### WHAT THE TASK REQUIRES
Say how many lines in the entries below have the word "computer" in them, giving only the number.
Start of PROVIDED ENTRIES
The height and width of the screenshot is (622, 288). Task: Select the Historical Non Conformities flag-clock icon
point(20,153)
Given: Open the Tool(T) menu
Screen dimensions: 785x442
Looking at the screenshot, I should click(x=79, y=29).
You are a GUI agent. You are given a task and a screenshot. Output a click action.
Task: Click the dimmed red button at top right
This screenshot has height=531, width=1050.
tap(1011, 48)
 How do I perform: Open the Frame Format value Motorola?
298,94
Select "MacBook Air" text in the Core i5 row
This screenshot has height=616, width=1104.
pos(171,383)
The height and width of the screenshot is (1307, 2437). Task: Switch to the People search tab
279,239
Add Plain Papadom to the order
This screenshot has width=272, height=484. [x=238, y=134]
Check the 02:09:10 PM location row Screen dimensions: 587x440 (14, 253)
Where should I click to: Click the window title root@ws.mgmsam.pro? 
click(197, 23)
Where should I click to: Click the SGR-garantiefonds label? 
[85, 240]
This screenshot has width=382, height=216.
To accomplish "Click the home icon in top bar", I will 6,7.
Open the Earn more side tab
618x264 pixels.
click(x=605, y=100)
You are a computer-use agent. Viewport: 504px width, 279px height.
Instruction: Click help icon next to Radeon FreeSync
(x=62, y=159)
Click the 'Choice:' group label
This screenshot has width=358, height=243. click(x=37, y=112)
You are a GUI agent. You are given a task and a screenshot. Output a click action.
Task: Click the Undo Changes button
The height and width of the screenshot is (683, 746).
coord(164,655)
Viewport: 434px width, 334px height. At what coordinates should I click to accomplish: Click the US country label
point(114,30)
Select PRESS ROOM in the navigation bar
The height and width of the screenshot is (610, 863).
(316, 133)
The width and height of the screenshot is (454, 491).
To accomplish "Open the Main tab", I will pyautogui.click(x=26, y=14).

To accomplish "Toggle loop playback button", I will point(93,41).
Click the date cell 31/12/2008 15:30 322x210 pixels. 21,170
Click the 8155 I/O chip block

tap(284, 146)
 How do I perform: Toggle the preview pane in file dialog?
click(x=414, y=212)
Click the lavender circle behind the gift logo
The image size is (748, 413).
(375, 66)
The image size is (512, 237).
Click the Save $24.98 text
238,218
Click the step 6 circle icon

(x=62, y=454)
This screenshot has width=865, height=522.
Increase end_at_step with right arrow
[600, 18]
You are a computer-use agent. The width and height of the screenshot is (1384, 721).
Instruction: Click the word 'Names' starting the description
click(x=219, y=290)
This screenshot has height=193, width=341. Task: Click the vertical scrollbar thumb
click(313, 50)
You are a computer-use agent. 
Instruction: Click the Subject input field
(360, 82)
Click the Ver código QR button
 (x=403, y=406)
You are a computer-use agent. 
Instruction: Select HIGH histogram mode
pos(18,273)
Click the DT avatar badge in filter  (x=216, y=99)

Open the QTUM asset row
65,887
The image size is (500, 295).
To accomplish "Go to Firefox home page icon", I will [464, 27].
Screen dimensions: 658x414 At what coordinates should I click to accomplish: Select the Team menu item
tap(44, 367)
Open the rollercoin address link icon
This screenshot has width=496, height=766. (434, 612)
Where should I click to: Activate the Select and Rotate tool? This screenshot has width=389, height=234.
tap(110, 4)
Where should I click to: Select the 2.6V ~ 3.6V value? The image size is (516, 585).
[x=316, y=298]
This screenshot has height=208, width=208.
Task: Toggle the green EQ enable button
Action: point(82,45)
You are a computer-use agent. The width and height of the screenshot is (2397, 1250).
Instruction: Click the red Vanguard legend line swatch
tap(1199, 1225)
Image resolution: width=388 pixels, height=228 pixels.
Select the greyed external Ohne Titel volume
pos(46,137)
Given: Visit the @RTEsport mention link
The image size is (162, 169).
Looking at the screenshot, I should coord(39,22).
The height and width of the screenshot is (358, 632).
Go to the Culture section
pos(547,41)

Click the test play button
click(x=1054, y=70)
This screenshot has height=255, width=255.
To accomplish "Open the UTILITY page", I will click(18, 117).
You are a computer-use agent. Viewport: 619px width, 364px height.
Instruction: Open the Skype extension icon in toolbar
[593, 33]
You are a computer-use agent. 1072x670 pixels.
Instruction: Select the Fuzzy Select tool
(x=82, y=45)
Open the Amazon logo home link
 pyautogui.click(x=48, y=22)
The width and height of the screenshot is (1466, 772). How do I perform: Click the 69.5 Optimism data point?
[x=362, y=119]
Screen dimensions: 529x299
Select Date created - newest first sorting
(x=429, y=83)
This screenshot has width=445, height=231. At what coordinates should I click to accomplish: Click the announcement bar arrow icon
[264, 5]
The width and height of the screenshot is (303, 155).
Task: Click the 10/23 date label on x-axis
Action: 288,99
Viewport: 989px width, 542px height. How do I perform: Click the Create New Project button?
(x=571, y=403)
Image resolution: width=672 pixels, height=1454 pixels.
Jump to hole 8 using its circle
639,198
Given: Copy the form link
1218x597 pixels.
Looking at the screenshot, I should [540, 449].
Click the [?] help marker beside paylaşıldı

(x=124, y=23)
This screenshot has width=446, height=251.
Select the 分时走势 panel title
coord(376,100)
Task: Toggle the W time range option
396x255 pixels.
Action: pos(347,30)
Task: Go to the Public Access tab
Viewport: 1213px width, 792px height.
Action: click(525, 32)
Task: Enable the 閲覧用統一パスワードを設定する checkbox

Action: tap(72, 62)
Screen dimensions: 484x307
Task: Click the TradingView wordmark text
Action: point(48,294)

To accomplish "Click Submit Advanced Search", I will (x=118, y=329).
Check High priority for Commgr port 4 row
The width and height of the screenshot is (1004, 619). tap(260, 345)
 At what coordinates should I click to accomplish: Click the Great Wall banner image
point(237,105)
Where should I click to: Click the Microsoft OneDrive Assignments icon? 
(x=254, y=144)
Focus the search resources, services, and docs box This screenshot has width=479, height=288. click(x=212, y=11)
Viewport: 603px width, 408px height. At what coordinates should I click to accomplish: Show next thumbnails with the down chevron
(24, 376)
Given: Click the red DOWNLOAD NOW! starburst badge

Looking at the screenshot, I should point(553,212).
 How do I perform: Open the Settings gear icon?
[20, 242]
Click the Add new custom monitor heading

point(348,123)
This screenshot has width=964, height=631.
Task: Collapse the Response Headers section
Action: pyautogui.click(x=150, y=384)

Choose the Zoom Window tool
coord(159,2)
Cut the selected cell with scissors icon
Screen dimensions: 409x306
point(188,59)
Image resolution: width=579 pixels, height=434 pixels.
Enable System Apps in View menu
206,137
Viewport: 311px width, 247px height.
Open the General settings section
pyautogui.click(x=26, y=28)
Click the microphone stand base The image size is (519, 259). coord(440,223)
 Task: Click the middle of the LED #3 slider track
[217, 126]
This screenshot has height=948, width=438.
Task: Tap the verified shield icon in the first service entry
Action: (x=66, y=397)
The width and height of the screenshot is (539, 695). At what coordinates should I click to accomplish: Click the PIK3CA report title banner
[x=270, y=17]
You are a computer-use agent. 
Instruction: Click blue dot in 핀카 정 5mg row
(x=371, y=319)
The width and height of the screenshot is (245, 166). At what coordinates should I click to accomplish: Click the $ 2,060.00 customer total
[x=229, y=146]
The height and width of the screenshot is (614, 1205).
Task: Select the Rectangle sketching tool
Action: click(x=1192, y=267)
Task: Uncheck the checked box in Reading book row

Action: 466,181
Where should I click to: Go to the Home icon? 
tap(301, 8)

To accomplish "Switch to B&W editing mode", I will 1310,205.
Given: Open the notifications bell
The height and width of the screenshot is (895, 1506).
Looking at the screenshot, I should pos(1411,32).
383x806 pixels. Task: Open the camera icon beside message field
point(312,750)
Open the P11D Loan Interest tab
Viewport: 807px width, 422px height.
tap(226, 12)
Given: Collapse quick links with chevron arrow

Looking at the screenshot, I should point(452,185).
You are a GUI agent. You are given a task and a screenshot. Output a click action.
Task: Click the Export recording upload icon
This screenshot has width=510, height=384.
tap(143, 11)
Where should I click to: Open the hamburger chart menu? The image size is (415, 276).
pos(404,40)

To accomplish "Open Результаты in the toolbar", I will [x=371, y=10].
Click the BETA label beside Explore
End of PROVIDED ENTRIES
### YOUR SOLUTION
8